Copy the entries verbatim from the line containing "Select the red Apr 2017 revenue data point" through the end of the entries, omitting the pictures.

** BEGIN DATA FOR THE TASK **

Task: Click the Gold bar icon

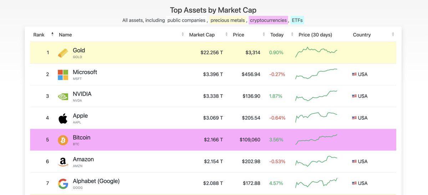Action: (x=63, y=53)
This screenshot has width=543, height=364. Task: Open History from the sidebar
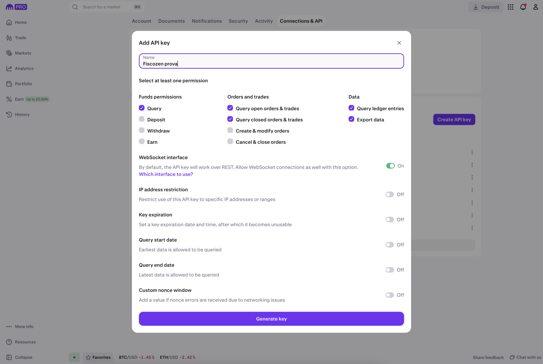coord(22,115)
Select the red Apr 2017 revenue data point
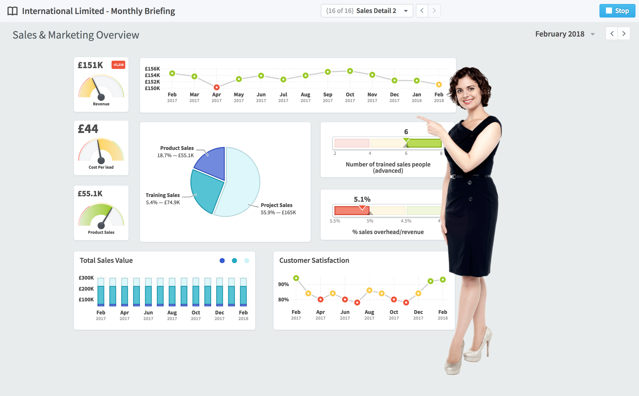This screenshot has width=639, height=396. click(216, 87)
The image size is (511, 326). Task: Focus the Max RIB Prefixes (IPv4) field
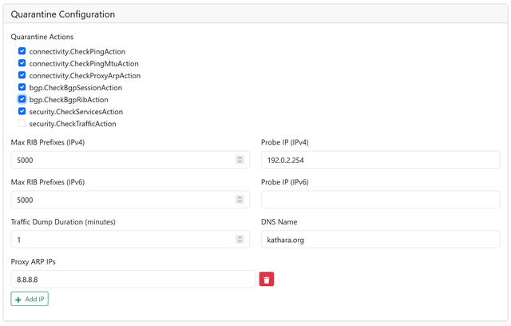click(x=120, y=160)

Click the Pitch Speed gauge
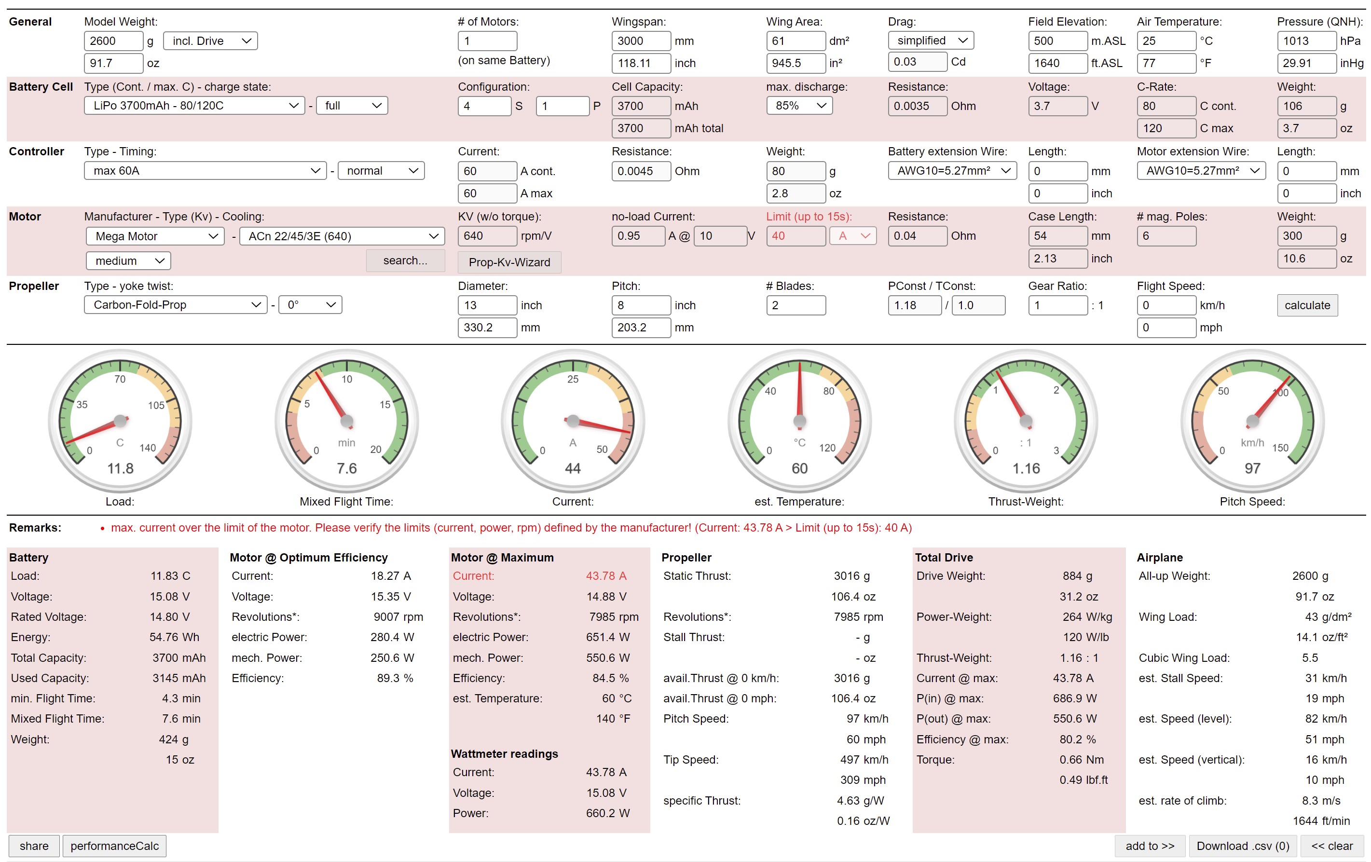(x=1252, y=421)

** END DATA FOR THE TASK **

# WRITTEN SOLUTION
Select the red Apr 2017 revenue data point
This screenshot has width=639, height=396. click(216, 87)
The image size is (511, 326). Task: Focus the Max RIB Prefixes (IPv4) field
click(x=120, y=160)

Click the Pitch Speed gauge
(x=1252, y=421)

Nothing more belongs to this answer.